Mais jusqu'où ira la polémique sur la 88e cérémonie des Oscars ? Menacée de boycott par diverses personnalités (Spike Lee, Jada Pinkett Smith...) à cause de l'absence d'acteurs de couleurs dans la liste des nommés, elle suscite aujourd'hui des commentaires tous azimuts. Tour à tour, Charlotte Rampling, Michael Caine et Julie Delpy s'y sont risqués...
Nommée à l'Oscar de la meilleure actrice pour le film 45 ans, Charlotte Rampling n'a pas manqué d'être interrogée aux prémices de la polémique. Malheureusement, elle a tenu des propos très maladroits... "Peut-être que les acteurs noirs ne méritaient pas d'être dans la dernière ligne droite ?", avait-elle notamment déclaré sur Europe 1. La star avait également évoqué son refus de classer les acteurs par minorités ("lui il est moins beau, lui il est trop noir, lui il est trop blanc") tout en fustigeant dans ce boycott ce qu'elle soupçonne d'être un "racisme anti-blancs".

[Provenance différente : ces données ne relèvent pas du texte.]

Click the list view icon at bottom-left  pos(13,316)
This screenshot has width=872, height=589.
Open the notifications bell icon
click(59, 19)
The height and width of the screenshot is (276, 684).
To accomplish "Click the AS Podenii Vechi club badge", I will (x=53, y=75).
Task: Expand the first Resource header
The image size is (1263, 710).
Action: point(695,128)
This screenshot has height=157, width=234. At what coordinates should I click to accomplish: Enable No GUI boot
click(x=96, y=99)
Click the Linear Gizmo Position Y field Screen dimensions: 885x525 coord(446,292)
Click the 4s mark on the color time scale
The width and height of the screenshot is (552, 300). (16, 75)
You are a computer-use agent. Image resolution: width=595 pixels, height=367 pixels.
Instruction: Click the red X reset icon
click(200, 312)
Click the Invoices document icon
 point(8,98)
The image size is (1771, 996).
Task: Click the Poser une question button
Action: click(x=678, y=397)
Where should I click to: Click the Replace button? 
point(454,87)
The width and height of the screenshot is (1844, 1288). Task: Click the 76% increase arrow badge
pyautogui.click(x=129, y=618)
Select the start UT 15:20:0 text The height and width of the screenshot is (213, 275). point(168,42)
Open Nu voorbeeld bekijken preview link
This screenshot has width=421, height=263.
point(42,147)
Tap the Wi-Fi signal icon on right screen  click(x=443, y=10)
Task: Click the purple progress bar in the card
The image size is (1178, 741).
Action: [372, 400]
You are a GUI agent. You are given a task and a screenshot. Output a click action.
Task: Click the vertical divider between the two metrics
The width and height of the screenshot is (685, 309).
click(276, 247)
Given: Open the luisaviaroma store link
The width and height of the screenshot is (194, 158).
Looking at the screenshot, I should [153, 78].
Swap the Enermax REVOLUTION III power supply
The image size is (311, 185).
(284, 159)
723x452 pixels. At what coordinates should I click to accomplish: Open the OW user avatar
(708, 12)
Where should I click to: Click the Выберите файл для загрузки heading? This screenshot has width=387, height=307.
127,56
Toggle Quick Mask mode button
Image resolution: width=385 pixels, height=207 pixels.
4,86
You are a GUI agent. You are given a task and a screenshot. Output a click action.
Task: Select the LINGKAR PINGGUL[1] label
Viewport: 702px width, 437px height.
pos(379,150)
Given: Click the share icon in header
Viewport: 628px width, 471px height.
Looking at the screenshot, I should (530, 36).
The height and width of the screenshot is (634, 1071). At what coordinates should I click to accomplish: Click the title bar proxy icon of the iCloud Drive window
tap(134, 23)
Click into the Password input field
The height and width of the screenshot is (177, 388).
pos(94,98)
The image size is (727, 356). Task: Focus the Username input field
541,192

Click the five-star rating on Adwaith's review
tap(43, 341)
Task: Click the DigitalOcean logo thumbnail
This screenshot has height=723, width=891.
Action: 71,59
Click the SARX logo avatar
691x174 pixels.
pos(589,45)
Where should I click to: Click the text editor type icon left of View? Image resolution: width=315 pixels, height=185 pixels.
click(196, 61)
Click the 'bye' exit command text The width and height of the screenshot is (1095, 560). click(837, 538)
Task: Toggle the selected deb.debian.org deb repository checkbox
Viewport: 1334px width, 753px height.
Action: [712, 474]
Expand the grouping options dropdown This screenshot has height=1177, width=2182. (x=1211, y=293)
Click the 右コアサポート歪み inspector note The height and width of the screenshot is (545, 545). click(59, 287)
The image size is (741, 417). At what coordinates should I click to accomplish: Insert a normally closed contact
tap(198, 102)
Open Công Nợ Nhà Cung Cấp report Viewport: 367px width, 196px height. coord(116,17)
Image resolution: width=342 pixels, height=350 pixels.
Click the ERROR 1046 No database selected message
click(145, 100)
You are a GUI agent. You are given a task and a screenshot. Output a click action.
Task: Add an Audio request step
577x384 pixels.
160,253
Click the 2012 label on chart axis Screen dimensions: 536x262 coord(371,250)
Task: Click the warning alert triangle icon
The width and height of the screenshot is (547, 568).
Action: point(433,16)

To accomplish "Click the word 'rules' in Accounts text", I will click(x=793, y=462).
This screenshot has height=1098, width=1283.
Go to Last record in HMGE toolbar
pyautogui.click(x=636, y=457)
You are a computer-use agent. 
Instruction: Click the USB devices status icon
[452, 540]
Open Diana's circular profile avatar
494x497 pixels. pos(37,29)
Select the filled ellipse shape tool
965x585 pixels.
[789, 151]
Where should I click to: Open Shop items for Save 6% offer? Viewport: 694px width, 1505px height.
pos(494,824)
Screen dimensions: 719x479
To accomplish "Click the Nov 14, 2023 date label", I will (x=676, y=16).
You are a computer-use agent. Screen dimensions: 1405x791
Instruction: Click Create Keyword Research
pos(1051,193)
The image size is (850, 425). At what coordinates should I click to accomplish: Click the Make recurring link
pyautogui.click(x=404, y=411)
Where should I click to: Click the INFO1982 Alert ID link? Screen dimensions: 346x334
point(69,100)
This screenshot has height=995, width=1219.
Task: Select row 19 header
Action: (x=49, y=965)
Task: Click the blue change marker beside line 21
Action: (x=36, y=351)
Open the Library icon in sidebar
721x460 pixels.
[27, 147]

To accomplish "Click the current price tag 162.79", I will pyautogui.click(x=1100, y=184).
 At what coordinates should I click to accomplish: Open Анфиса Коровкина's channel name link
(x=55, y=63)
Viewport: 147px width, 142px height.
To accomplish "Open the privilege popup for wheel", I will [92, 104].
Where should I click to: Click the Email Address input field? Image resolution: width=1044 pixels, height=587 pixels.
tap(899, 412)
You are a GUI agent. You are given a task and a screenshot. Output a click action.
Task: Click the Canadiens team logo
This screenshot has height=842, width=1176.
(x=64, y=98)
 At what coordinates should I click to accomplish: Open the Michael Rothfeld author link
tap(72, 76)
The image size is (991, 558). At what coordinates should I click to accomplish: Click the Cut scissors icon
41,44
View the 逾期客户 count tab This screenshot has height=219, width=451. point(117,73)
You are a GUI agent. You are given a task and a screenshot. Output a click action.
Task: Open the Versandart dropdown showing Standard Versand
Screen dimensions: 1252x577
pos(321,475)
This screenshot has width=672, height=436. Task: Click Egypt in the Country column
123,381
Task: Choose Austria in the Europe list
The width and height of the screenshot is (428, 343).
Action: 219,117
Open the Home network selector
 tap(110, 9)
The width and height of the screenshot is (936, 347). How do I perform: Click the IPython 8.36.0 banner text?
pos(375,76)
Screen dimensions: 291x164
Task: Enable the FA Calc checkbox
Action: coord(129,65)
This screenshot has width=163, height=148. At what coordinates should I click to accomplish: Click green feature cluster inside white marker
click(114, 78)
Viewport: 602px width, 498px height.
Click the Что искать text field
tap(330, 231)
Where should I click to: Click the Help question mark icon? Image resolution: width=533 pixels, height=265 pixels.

Face à l'ampleur du tollé, Charlotte Rampling a tenu à clarifier sa pensée. "Je regrette que mes commentaires aient pu être mal interprétés cette semaine dans mon interview avec Europe 1. Je voulais simplement dire que dans un monde idéal, les performances seraient toutes considérées à opportunités égales. Je suis honorée de faire partie du merveilleux groupe d'acteurs et d'actrices nommés cette année", a-t-elle dit à CBS News.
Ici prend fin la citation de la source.